Work to complete: Only a number is wanted: how many lines in these records contain the word "sempre"?

##########

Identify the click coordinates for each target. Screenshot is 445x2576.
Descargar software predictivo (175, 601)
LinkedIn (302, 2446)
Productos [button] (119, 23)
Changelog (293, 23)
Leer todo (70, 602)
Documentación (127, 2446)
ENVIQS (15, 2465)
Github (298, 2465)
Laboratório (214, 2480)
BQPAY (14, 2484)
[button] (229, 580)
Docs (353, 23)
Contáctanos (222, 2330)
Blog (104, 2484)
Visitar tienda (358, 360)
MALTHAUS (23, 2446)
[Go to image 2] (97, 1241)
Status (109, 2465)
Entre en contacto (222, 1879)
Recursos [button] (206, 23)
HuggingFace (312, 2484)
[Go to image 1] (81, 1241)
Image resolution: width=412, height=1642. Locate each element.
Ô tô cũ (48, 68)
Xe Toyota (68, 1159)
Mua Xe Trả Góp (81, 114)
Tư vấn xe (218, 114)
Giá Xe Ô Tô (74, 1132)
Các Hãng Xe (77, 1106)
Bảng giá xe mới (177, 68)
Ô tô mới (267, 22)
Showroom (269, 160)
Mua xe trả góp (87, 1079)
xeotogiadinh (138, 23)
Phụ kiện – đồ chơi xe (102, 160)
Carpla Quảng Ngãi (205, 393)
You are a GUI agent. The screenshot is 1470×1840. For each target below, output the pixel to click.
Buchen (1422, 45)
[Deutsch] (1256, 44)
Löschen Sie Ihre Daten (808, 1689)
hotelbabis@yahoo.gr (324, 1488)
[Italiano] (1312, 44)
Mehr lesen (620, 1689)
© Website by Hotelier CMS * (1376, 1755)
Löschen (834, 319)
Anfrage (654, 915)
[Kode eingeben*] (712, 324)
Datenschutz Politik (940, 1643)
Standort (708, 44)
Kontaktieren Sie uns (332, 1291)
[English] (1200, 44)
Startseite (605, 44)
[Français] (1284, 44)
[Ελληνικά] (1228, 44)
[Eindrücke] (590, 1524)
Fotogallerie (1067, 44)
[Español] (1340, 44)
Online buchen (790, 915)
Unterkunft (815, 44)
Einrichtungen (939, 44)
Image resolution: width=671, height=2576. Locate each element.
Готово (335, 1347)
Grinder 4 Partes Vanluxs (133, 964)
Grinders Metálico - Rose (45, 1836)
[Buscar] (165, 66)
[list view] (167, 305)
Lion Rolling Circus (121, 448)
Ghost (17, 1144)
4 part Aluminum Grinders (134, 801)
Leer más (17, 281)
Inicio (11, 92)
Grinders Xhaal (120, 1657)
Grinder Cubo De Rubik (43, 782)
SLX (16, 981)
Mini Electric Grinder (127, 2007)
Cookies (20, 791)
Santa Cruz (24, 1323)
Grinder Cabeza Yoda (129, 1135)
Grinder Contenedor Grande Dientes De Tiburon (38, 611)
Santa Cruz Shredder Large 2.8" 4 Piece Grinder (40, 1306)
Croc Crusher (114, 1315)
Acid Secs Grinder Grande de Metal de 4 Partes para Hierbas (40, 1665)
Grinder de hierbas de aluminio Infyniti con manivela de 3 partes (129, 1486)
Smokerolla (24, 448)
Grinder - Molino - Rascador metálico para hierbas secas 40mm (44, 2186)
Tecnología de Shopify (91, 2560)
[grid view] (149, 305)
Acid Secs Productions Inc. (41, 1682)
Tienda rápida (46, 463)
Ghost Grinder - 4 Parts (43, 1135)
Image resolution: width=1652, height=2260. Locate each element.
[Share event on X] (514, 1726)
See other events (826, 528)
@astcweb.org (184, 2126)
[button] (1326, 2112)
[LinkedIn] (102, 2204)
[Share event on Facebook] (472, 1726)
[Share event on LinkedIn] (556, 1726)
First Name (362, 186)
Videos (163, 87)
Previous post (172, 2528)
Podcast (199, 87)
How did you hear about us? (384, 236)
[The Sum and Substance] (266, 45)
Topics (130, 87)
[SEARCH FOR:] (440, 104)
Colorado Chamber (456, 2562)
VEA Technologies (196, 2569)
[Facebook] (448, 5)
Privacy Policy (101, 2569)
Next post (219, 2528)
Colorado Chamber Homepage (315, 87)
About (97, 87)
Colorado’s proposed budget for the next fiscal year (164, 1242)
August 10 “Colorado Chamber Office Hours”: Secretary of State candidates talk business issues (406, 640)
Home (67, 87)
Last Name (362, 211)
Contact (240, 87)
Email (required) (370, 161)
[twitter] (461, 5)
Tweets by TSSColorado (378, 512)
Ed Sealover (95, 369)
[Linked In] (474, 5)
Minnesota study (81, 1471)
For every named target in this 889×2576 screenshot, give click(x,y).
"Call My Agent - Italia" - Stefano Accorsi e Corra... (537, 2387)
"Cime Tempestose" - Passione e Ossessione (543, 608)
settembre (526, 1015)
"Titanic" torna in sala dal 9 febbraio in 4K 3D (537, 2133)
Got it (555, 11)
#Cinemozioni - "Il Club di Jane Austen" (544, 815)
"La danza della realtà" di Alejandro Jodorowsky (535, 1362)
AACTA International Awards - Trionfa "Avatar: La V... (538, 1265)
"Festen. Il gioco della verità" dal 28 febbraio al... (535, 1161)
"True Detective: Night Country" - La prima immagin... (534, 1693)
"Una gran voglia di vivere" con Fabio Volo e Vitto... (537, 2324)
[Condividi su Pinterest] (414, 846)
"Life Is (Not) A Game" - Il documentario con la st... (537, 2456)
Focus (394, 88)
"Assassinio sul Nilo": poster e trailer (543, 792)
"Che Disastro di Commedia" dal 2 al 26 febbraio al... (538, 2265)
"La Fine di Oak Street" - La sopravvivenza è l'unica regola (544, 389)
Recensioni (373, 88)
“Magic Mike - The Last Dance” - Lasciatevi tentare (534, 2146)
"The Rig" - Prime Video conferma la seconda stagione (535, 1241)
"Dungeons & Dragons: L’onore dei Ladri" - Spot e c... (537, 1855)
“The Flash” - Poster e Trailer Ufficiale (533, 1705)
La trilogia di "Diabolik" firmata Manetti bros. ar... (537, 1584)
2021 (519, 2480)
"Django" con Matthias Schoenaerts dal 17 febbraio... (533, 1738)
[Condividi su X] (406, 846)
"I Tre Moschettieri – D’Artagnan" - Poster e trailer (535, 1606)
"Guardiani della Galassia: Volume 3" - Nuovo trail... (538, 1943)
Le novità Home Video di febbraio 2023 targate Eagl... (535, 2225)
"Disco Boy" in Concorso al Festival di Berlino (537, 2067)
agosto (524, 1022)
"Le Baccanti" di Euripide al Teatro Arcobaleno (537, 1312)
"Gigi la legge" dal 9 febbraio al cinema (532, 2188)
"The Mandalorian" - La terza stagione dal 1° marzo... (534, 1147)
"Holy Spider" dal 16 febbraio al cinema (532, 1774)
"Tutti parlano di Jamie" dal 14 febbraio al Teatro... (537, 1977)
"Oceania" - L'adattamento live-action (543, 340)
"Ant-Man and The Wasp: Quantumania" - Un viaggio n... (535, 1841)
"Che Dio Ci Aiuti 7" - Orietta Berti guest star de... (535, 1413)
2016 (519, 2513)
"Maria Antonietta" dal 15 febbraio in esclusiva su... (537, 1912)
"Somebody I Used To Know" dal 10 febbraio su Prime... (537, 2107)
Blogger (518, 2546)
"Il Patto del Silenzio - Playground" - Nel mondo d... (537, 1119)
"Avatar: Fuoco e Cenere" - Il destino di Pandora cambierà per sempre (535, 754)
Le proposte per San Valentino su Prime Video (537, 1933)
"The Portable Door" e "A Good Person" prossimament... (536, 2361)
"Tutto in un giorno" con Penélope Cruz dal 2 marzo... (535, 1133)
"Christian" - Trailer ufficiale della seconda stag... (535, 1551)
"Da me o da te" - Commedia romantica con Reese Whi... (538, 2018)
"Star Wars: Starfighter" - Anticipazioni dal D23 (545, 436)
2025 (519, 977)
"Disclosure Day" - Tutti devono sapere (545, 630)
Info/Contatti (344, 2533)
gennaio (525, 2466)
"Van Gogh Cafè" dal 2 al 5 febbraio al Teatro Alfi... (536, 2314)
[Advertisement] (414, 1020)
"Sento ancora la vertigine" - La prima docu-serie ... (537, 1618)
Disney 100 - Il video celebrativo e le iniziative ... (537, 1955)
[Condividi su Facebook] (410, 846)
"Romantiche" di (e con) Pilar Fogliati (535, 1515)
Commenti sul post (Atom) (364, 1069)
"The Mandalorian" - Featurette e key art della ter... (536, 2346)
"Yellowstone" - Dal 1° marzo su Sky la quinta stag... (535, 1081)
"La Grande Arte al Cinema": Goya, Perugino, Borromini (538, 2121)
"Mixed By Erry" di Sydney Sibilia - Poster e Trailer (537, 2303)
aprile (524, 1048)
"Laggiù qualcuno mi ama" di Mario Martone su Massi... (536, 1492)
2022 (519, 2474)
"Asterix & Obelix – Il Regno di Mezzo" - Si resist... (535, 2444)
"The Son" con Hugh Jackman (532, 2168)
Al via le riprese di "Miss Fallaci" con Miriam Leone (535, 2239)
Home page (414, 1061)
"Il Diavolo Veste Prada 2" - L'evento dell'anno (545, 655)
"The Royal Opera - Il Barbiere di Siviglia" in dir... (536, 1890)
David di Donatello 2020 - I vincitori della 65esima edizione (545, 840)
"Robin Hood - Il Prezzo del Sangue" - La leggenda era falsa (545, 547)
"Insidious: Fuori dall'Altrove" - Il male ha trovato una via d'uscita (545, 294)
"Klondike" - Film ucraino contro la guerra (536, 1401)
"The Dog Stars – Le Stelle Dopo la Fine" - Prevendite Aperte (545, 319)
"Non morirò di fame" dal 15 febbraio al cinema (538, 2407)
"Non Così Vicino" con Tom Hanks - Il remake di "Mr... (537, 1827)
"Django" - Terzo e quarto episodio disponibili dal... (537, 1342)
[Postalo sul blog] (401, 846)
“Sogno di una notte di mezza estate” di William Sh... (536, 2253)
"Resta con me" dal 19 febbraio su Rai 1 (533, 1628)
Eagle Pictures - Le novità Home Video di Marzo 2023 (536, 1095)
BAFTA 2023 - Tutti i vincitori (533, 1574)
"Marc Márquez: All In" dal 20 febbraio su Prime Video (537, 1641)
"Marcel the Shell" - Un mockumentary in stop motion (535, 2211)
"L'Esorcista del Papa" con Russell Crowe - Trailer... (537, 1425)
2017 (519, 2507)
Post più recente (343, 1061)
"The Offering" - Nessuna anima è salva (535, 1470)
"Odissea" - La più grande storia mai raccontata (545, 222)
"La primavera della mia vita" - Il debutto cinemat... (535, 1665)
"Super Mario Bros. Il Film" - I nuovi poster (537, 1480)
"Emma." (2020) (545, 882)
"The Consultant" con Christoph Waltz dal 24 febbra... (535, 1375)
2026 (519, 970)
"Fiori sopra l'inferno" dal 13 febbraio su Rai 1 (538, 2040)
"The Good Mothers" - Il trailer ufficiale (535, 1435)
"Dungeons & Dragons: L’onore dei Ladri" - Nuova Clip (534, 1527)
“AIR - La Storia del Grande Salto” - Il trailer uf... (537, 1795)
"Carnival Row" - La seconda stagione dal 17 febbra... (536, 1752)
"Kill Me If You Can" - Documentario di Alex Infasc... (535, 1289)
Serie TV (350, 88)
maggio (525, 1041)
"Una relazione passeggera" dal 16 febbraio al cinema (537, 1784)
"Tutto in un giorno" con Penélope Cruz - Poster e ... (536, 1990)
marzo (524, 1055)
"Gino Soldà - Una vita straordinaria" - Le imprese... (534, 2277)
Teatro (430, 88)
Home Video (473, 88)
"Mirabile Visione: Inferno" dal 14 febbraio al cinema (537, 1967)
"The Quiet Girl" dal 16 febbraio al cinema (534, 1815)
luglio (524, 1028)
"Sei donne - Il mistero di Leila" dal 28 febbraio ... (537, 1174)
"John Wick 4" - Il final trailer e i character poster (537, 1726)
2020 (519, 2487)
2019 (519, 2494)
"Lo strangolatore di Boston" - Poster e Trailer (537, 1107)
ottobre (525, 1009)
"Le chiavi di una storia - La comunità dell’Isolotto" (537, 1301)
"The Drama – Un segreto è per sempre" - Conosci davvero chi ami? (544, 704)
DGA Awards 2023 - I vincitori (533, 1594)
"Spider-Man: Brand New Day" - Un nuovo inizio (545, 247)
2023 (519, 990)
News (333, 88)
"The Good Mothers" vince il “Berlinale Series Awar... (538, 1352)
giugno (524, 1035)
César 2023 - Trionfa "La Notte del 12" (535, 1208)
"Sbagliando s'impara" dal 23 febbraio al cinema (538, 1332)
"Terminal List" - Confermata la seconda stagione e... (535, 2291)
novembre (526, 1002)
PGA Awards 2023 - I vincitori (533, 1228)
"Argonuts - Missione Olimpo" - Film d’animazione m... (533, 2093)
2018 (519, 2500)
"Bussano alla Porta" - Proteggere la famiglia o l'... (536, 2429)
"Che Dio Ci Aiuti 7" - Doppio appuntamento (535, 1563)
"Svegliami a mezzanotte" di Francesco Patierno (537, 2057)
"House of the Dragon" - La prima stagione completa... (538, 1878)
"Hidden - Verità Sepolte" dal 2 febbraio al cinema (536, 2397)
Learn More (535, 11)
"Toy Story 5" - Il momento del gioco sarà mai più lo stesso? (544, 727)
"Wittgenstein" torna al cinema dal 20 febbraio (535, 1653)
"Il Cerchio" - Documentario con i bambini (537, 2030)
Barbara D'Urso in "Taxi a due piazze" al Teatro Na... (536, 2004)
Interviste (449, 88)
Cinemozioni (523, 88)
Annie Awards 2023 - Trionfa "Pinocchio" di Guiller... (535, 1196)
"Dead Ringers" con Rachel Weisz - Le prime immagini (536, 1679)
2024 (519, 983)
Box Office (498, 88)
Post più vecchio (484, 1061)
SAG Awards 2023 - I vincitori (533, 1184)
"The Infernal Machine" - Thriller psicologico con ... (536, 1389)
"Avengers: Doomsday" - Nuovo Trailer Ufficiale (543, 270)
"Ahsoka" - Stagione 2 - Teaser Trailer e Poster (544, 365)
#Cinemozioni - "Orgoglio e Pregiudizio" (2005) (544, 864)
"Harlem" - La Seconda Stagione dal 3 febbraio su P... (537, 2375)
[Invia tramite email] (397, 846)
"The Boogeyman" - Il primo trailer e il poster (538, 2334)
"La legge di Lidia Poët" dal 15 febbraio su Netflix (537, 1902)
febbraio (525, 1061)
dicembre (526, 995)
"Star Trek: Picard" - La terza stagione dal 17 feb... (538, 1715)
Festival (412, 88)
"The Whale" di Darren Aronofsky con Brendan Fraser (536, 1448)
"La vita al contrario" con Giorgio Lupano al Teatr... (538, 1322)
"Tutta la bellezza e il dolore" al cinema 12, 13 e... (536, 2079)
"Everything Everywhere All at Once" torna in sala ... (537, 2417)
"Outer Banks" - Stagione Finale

##########

Reply: 2